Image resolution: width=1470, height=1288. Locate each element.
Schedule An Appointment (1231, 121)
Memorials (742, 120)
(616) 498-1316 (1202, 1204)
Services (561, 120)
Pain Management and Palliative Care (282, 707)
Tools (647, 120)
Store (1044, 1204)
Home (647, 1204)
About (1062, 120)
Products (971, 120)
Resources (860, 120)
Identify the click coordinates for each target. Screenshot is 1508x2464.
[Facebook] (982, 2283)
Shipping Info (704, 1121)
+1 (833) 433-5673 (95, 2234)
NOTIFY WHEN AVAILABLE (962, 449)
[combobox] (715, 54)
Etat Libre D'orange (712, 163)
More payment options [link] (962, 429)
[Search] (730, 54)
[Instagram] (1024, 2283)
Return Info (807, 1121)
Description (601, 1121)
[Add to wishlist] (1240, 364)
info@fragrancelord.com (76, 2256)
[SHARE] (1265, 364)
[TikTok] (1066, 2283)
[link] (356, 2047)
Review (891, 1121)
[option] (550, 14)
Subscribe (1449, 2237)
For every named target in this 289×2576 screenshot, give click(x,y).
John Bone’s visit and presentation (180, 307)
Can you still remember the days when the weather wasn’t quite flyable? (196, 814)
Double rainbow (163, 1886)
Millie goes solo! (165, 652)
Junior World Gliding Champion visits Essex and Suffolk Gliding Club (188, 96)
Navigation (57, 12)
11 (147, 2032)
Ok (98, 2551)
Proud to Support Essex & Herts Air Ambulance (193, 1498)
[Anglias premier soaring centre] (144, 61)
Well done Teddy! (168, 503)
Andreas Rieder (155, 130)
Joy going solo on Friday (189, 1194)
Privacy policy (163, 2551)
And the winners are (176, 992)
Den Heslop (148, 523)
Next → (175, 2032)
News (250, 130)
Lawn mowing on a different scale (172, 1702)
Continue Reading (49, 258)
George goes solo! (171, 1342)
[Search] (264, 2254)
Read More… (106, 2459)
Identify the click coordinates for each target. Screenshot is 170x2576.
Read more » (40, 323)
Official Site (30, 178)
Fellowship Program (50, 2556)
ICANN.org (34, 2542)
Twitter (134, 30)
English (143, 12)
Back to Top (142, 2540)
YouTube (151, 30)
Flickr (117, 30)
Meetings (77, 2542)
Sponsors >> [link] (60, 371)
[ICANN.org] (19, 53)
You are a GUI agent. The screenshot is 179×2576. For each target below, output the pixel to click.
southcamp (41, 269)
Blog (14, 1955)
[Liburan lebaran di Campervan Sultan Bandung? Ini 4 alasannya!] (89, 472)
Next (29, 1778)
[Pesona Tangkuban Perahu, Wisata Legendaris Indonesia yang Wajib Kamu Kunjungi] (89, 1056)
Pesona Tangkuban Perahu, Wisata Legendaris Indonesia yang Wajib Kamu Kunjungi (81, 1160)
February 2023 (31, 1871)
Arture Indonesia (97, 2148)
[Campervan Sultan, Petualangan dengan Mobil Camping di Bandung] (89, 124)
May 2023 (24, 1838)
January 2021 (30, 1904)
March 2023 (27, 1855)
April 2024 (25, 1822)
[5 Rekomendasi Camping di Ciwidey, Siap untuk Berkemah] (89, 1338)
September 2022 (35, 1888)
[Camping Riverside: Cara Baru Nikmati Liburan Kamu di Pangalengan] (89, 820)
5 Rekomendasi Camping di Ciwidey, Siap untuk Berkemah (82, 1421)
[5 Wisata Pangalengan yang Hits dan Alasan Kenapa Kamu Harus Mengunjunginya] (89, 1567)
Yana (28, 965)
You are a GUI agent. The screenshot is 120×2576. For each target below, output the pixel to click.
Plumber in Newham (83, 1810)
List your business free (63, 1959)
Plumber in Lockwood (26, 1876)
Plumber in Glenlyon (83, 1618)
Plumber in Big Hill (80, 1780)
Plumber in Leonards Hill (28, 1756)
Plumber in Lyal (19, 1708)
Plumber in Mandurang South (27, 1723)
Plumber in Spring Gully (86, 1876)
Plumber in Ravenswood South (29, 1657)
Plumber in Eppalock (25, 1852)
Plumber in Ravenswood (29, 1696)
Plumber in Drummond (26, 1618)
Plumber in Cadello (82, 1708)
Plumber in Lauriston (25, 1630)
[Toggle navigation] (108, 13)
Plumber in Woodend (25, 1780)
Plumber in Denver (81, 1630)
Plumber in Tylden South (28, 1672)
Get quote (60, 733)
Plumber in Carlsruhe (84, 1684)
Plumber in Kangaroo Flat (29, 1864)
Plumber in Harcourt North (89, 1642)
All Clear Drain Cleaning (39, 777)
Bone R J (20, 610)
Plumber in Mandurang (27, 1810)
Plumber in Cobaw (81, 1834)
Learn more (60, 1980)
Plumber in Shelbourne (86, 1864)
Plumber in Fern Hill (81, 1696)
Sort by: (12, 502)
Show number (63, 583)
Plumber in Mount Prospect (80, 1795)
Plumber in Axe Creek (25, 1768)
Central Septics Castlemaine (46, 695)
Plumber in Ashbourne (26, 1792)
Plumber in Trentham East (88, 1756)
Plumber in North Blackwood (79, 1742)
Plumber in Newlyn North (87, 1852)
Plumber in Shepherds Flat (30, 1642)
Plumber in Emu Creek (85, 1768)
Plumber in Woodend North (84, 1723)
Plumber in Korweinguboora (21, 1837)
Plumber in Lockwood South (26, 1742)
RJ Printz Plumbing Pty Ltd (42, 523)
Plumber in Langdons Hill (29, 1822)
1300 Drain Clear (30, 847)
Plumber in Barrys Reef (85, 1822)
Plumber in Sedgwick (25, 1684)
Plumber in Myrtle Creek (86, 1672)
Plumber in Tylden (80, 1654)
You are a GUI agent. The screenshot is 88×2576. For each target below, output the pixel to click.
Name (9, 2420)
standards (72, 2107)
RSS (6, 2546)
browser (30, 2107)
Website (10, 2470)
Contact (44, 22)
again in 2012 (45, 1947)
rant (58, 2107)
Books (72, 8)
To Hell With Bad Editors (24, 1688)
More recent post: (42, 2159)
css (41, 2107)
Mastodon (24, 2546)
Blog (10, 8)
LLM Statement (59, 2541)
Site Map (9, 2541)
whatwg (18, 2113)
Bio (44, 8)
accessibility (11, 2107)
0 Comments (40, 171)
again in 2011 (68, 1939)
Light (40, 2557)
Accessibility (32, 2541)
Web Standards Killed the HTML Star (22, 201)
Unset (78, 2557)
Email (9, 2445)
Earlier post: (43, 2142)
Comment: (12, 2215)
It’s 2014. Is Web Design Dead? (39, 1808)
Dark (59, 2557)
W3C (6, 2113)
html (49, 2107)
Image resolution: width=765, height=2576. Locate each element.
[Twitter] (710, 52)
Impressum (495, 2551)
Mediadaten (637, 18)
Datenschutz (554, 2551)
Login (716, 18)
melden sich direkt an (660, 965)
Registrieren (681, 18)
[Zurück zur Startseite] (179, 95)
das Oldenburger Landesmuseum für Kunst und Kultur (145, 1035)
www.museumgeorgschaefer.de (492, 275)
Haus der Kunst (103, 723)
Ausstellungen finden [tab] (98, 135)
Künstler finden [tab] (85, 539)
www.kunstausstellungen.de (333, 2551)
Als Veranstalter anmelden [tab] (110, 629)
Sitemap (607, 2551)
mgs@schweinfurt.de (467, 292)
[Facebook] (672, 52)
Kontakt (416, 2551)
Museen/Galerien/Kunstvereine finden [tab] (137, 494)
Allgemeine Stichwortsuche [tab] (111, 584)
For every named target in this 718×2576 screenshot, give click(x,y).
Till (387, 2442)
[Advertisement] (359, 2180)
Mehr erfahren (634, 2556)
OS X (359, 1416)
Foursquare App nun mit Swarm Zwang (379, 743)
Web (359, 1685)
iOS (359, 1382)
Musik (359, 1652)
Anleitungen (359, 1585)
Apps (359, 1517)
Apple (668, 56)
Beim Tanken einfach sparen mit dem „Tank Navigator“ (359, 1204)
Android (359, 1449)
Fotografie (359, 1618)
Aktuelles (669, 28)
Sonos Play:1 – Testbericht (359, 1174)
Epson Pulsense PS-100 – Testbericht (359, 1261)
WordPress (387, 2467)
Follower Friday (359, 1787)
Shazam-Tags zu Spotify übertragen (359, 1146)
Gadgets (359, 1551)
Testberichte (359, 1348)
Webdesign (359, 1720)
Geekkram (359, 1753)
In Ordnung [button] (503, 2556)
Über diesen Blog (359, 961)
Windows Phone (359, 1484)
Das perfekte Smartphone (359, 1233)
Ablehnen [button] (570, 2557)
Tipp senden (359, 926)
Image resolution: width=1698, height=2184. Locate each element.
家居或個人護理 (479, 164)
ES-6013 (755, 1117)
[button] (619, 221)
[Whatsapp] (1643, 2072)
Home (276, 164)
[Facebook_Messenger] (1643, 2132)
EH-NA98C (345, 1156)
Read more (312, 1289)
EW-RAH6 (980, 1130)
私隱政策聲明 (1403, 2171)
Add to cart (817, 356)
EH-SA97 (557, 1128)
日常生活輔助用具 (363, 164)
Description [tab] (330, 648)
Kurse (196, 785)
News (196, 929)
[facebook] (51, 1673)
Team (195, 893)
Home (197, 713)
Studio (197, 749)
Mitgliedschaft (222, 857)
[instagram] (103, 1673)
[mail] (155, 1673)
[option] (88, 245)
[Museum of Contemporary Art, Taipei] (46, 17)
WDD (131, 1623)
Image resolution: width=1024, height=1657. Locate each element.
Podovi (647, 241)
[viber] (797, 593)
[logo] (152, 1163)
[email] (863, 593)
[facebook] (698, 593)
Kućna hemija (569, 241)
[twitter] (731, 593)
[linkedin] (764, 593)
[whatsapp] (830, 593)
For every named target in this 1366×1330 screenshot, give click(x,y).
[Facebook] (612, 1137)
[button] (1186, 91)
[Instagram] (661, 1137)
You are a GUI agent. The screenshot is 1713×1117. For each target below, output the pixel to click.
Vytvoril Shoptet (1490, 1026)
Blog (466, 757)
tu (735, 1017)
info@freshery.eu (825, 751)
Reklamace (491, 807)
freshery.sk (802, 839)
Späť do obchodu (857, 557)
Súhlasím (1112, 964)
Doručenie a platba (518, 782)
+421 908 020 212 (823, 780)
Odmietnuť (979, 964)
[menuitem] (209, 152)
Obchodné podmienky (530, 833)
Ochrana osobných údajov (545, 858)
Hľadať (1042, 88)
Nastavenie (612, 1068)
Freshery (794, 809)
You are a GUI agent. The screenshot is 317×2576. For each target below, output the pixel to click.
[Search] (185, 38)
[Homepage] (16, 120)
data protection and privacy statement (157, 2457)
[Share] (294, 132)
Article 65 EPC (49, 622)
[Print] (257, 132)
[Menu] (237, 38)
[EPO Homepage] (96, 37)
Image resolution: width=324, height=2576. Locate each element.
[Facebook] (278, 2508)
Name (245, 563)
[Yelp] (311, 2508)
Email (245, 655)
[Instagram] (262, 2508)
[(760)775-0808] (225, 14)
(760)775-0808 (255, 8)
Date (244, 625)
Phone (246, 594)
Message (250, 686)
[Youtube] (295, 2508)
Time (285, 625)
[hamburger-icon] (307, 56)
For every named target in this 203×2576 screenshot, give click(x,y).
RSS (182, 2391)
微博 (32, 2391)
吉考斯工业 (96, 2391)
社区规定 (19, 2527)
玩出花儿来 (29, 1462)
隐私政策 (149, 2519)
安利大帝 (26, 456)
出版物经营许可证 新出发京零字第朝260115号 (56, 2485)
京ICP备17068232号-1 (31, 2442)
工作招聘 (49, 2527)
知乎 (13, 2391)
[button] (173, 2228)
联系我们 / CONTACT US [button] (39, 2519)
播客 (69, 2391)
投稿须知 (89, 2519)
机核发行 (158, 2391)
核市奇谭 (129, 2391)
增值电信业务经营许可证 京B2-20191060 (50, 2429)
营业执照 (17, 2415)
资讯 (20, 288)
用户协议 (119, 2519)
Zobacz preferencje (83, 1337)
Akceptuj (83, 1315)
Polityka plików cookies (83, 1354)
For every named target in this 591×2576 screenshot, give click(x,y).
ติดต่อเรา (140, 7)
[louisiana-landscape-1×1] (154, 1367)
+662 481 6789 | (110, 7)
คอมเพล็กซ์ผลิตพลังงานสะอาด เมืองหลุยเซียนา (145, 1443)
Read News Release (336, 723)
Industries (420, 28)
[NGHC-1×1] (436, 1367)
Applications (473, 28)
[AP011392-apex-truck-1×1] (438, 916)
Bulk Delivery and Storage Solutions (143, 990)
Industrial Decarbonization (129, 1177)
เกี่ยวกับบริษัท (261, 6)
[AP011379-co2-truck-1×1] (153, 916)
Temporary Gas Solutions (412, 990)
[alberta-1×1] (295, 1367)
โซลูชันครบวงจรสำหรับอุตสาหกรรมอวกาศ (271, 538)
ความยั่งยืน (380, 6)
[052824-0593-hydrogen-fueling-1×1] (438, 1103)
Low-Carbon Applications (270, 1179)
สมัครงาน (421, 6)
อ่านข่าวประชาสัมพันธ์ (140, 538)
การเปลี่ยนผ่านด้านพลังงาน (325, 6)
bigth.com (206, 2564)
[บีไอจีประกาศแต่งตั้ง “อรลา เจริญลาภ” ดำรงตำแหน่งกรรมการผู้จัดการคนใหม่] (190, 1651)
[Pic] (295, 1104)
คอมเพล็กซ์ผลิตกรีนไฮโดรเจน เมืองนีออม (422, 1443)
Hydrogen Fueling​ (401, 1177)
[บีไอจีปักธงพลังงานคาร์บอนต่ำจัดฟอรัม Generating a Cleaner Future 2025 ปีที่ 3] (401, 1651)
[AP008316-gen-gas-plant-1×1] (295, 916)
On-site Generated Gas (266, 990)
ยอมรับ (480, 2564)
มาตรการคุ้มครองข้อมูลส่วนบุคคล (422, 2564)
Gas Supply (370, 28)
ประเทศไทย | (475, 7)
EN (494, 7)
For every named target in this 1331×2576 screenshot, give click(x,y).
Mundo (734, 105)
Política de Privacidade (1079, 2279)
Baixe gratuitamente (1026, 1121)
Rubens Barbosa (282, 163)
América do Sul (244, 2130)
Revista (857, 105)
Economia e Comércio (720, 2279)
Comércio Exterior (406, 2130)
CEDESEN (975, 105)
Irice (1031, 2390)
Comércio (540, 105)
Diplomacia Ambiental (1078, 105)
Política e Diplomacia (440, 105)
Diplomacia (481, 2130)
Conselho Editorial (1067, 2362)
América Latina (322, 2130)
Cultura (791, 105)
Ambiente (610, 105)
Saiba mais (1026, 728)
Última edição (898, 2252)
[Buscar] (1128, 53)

* **Required work**
What is needed is an exact copy of the lines above, from the one containing "Meetings (77, 2542)" through the one containing "[Pesona Tangkuban Perahu, Wisata", with nothing added.

* **Problem solution**
Meetings (77, 2542)
Sponsors >> [link] (60, 371)
[ICANN.org] (19, 53)
You are a GUI agent. The screenshot is 179×2576. For each target below, output the pixel to click.
southcamp (41, 269)
Blog (14, 1955)
[Liburan lebaran di Campervan Sultan Bandung? Ini 4 alasannya!] (89, 472)
Next (29, 1778)
[Pesona Tangkuban Perahu, Wisata Legendaris Indonesia yang Wajib Kamu Kunjungi] (89, 1056)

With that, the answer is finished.